INPUT
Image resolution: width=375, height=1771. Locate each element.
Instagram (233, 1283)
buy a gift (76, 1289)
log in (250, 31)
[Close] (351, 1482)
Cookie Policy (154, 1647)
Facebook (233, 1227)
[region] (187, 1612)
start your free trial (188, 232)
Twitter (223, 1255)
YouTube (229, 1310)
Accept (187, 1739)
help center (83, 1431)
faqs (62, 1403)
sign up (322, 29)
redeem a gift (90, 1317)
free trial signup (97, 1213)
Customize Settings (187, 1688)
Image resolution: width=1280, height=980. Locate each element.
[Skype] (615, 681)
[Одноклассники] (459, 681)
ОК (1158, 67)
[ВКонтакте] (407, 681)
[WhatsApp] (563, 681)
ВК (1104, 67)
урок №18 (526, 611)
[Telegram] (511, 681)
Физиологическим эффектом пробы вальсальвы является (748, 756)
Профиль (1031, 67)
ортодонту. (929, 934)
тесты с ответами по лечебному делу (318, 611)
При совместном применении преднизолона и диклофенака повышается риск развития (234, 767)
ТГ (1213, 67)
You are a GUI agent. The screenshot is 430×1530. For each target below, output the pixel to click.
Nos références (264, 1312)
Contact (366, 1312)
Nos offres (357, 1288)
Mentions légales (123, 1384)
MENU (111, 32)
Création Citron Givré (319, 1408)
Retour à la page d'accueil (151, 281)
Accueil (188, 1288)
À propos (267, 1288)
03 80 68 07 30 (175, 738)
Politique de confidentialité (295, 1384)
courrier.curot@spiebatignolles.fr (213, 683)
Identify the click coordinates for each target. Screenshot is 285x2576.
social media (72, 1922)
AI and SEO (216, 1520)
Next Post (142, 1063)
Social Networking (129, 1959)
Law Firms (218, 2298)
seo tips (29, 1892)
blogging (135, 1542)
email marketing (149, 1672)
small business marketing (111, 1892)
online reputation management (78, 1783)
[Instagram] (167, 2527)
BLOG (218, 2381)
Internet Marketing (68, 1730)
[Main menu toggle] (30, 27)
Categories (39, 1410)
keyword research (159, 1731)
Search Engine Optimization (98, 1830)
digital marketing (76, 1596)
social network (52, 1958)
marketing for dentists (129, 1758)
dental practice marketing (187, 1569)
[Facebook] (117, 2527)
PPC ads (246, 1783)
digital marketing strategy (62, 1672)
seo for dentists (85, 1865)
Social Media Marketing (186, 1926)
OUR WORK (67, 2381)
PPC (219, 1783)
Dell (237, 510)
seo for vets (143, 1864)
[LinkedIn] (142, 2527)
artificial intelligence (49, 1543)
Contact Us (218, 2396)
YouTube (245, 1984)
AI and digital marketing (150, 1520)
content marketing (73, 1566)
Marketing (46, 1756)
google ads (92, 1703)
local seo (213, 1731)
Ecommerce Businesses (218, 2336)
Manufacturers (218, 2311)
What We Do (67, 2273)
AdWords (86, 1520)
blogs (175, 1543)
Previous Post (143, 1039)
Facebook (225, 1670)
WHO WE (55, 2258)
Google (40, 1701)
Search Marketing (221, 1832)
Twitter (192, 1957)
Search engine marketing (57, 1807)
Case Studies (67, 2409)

WHAT NEEDS TO BE DONE
For each line of the data that includes the word "Image", return a copy of it.

WRITTEN ANSWER
Image resolution: width=375, height=1771. Locate each element.
Image resolution: width=1280, height=980. Locate each element.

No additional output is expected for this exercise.